Starting at the line that holds "Where should I", reproduce each line exactly up to and including the last line of the records below. Pictures stay out.

════════════════

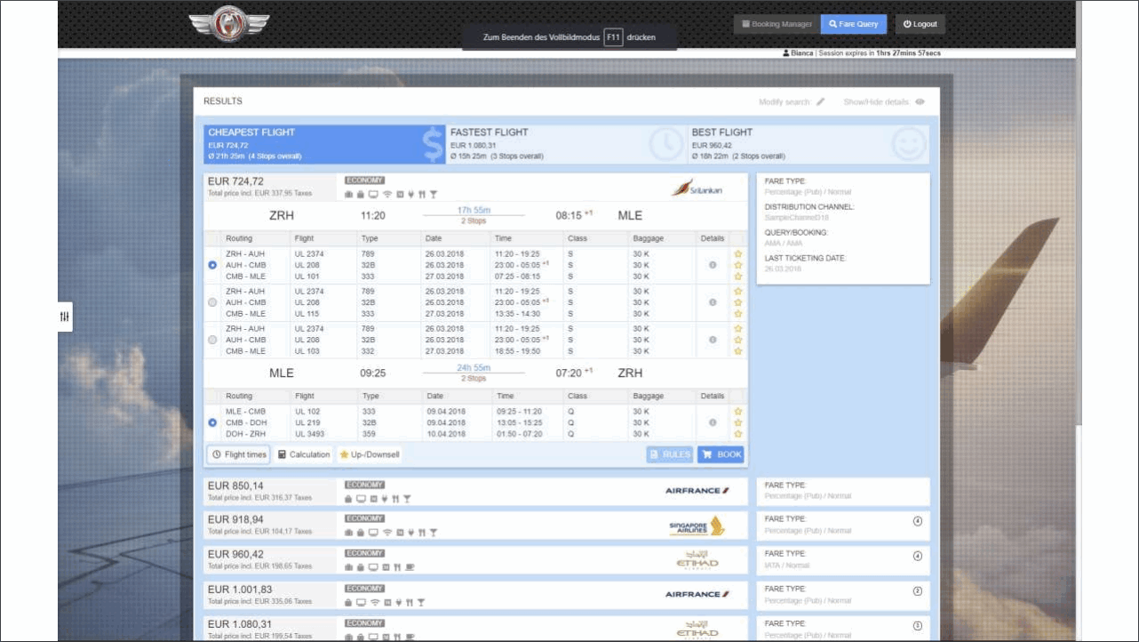Switch to the Best Flight tab
The height and width of the screenshot is (642, 1139).
tap(807, 144)
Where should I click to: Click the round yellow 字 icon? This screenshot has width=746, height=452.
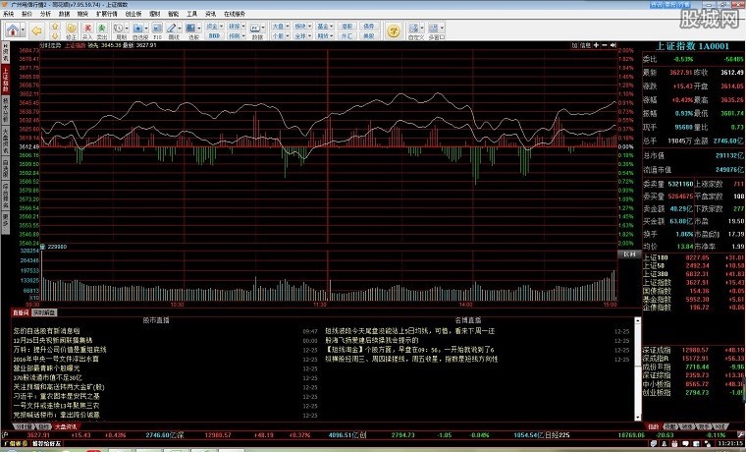point(394,30)
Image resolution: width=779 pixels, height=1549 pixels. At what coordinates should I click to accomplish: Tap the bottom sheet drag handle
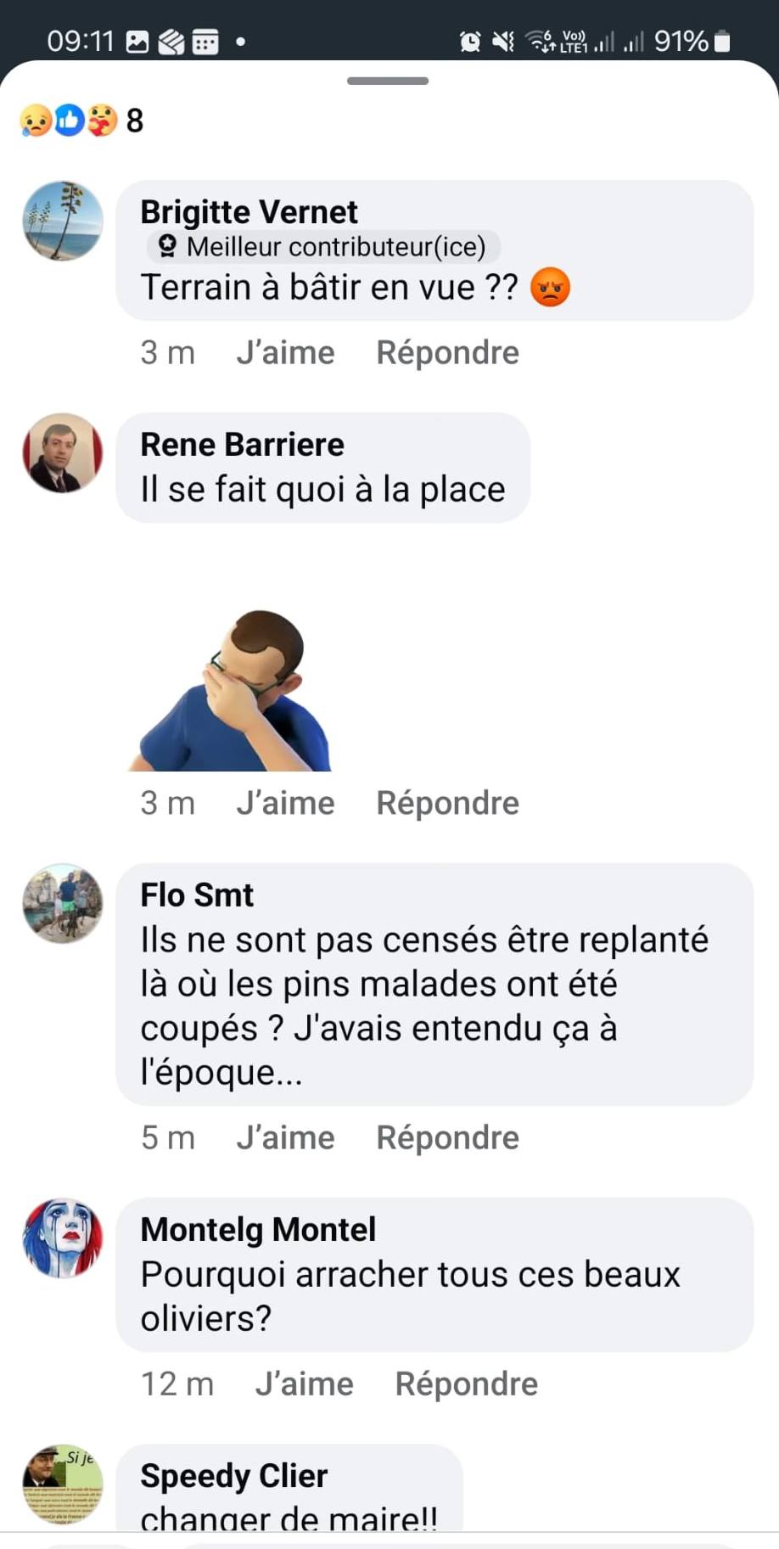pyautogui.click(x=388, y=81)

════════════════

## Written response
Where should I click to: Click the round yellow 字 icon? This screenshot has width=746, height=452.
point(394,30)
Image resolution: width=779 pixels, height=1549 pixels. At what coordinates should I click to accomplish: Tap the bottom sheet drag handle
pyautogui.click(x=388, y=81)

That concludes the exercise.